World Bank sees two-year recovery
Group urges stronger social data
Thailand's economy could take as long as two years to return to pre-pandemic output, says World Bank economist Arvind Nair.
"It's not how low you go, but how quick you return to where you were before," he said yesterday at an online seminar entitled "Thailand in the Time of Covid-19". "We expect a two-year recovery to return to normal economic output, but not necessarily growth."
Thailand was among the worst-hit economies in the region, Mr Nair said, because trade and international tourism, two of the biggest contributors to its GDP, were hit particularly hard by the crisis.
He said Thailand entered the crisis with adequate fiscal space as it was comfortably within the recommended debt-to-GDP ratio and had a solid reputation for economic and fiscal management.
However, the country must effectively spend its liquidity to adequately protect vulnerable families from the worst outcomes of the economic downturn, said Mr Nair.
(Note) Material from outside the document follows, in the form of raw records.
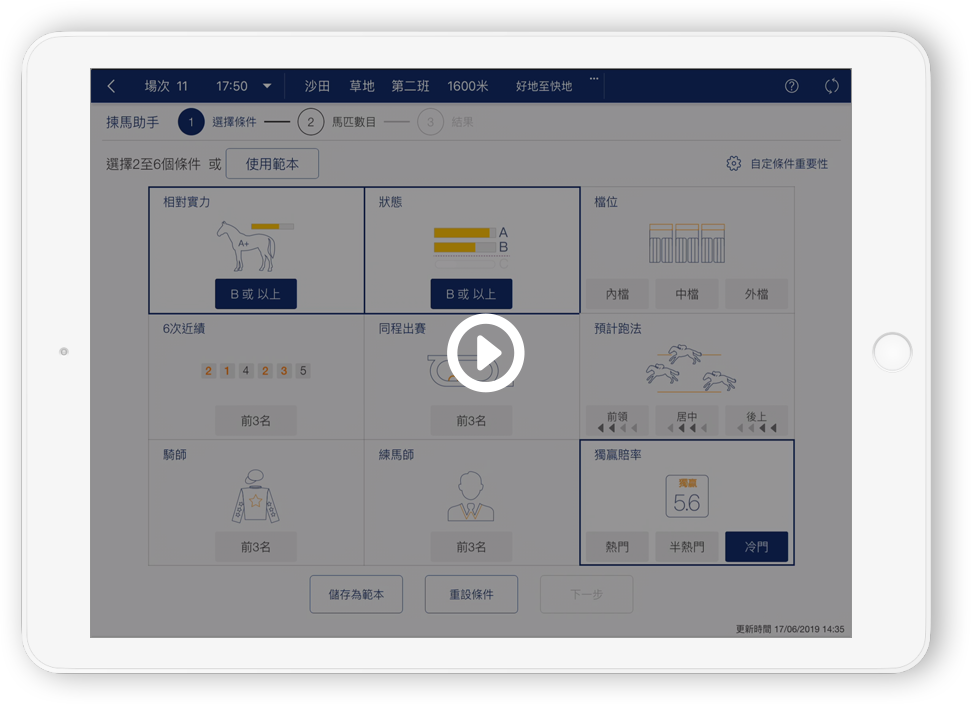
Task: Click the trainer avatar icon in 練馬師 card
Action: 470,495
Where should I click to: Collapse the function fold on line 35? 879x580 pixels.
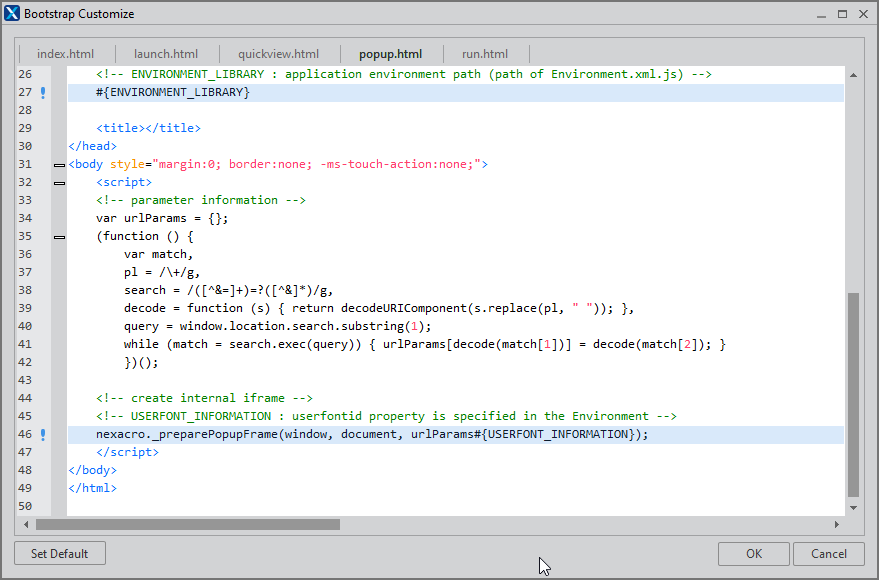pos(59,237)
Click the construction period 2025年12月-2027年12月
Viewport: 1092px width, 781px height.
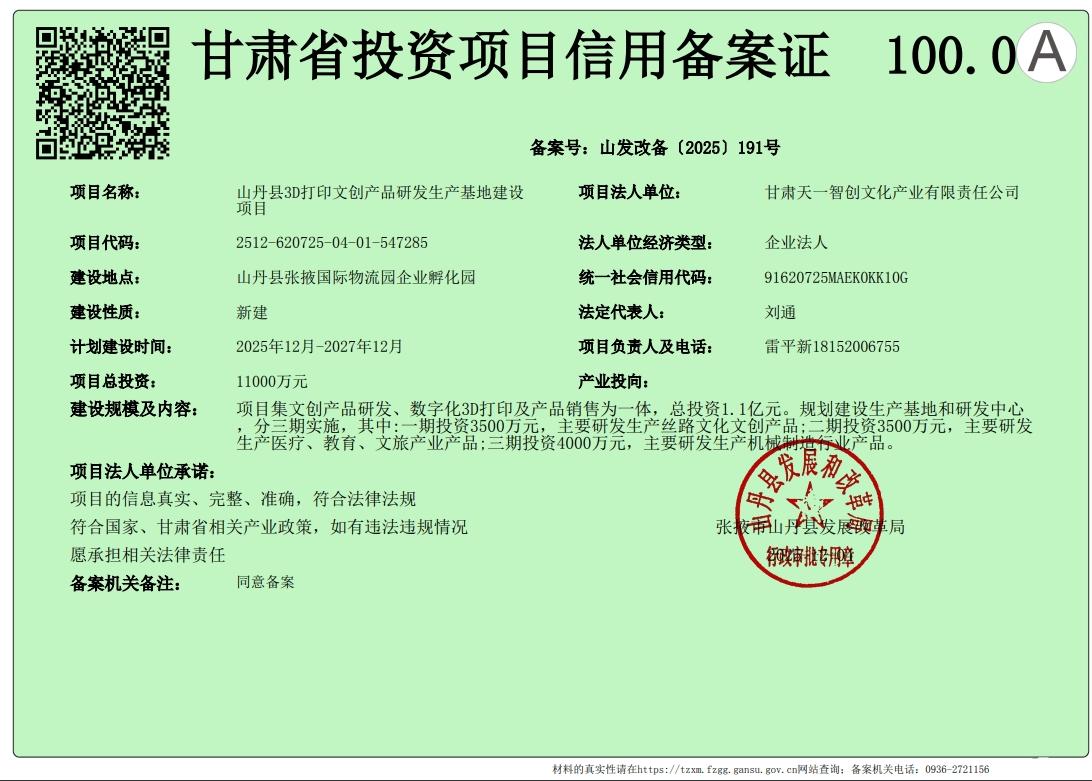coord(319,347)
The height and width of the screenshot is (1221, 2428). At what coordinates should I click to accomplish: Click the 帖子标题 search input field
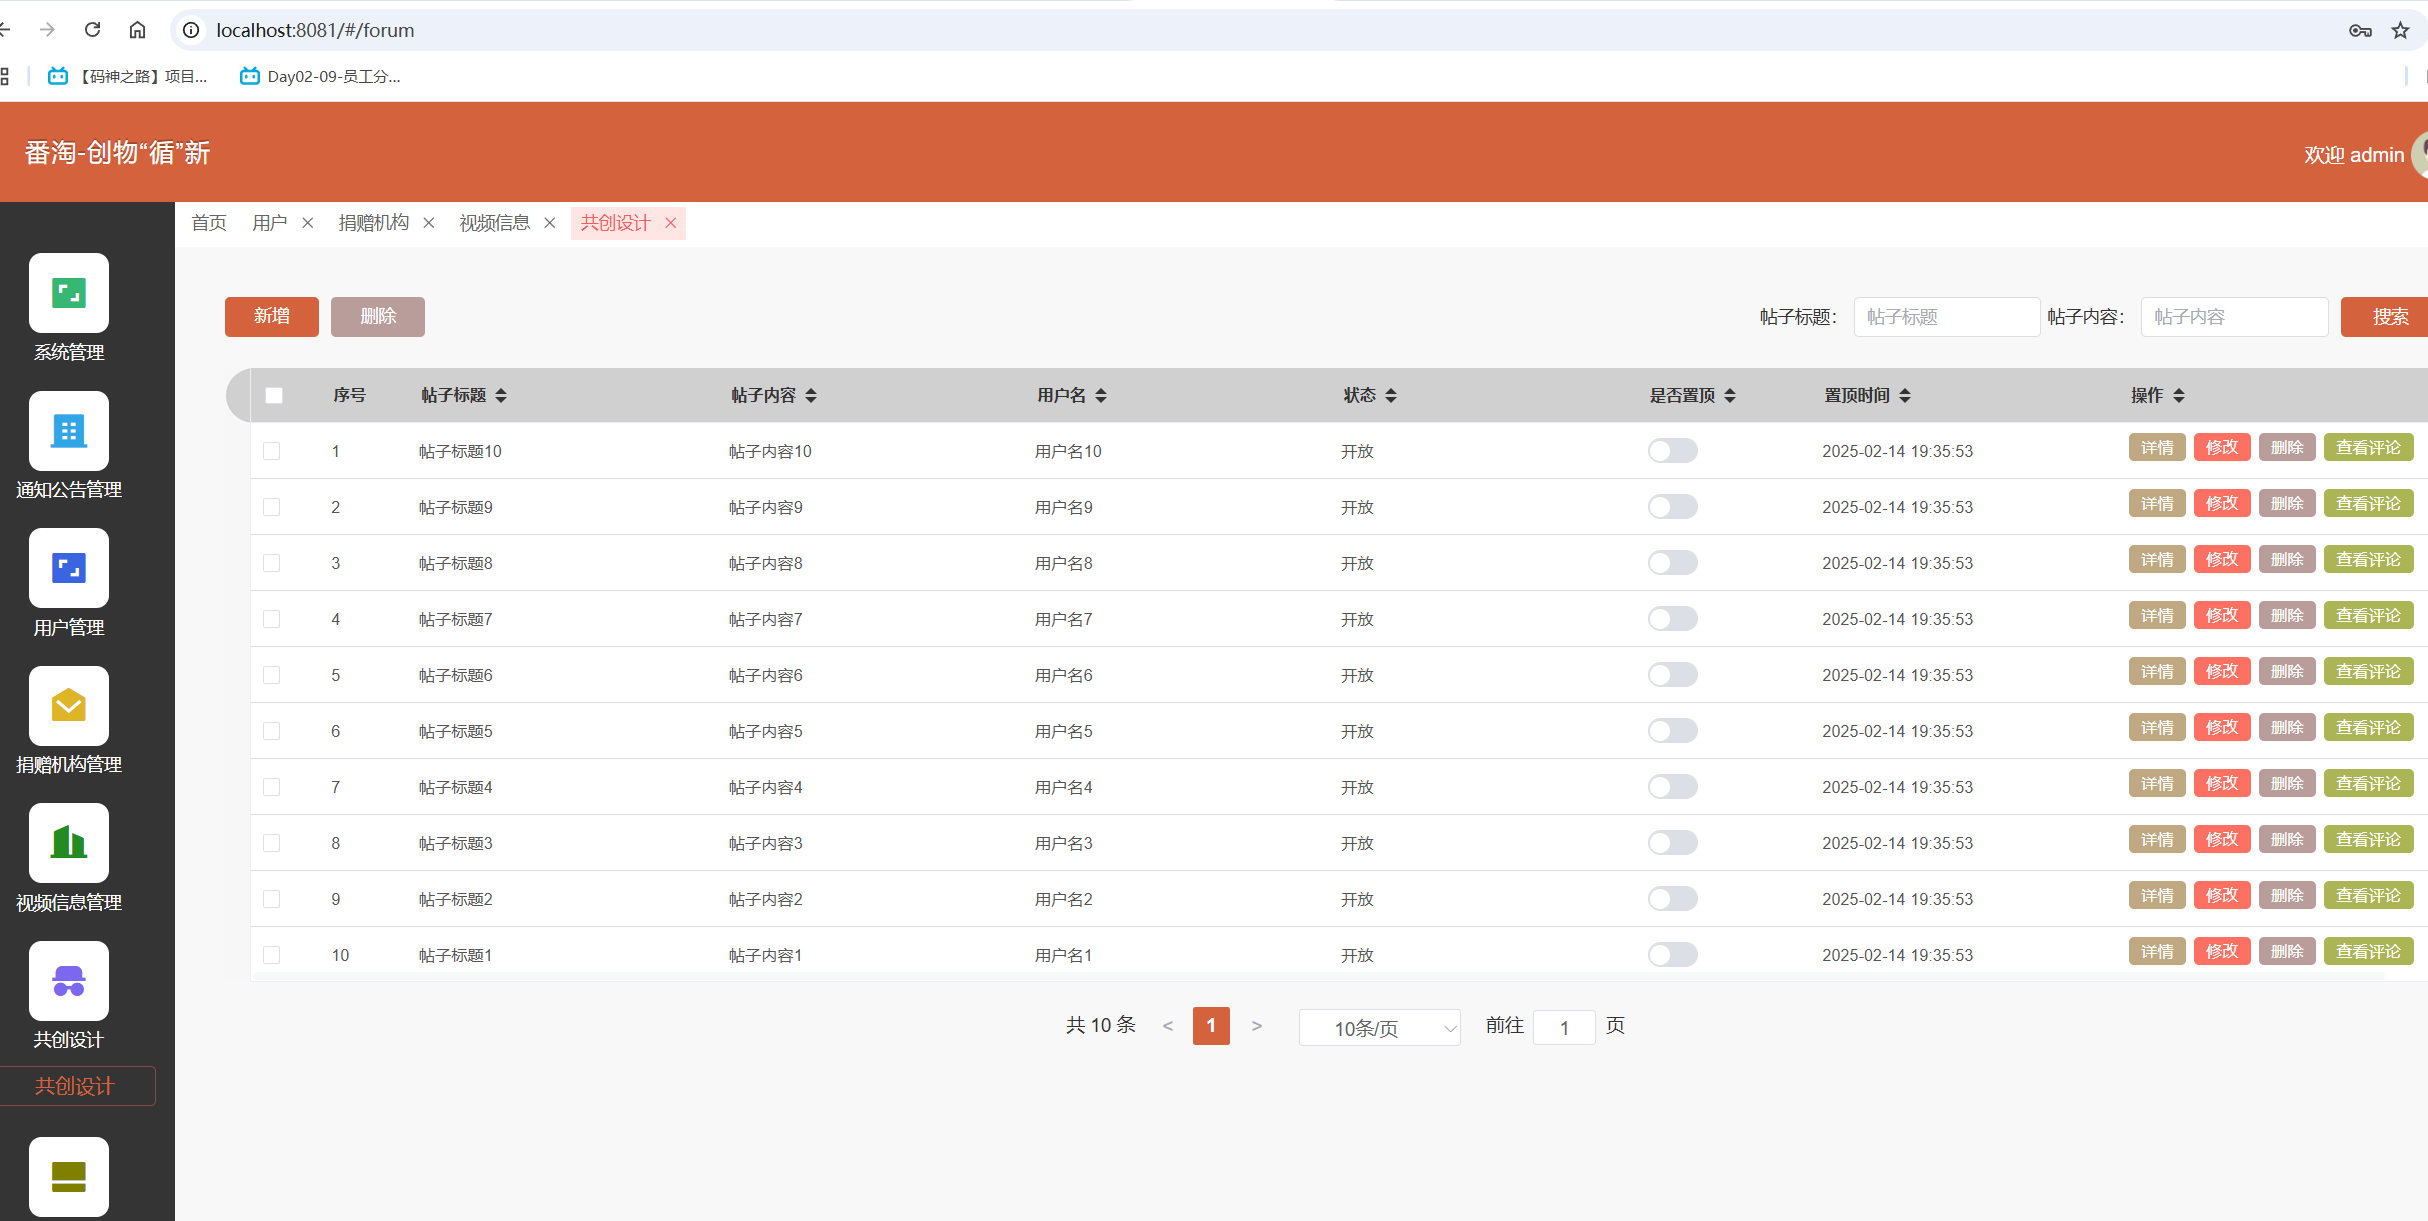(x=1946, y=317)
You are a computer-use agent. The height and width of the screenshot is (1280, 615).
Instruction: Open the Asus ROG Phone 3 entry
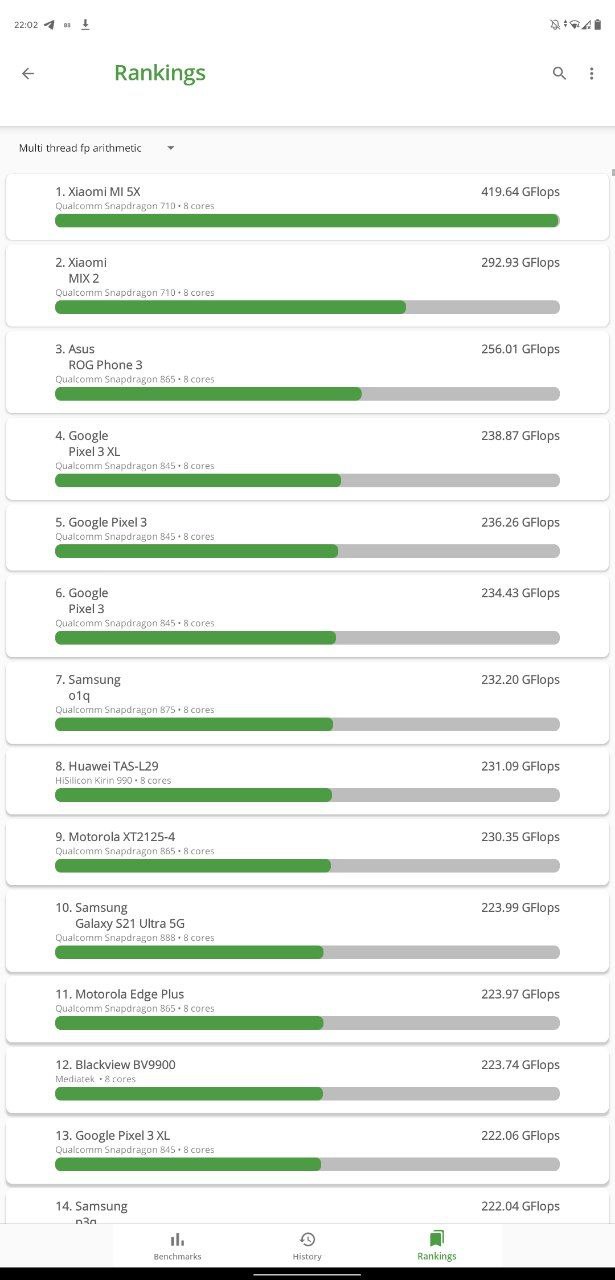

The World Bank estimates 8.3 million workers in Thailand have been affected by the crisis and the middle class has shrunk from 50.6% of all households to 38.4% in the first half of 2020. Over this same period the number of "less than financially secure" households doubled from 7.4% to 15.7%.
He said Thailand should continue to invest in large infrastructure projects such as the Eastern Economic Corridor to spur economic growth and reduce unemployment. But it should also reform the system for public investment, making it more transparent and streamline each step in the process.
According to World Bank economist Francesca Lamanna, countries with strong social assistance programmes and social registries were more easily able to scale up public assistance during the pandemic.
"What would be important going forward for Thailand is to invest in a social registry with information on the population most in need so there can be a stronger backbone for social intervention," she said.
"Countries also need to develop a stable financing scheme for social protection to sustain and finance all these programmes needed at the moment."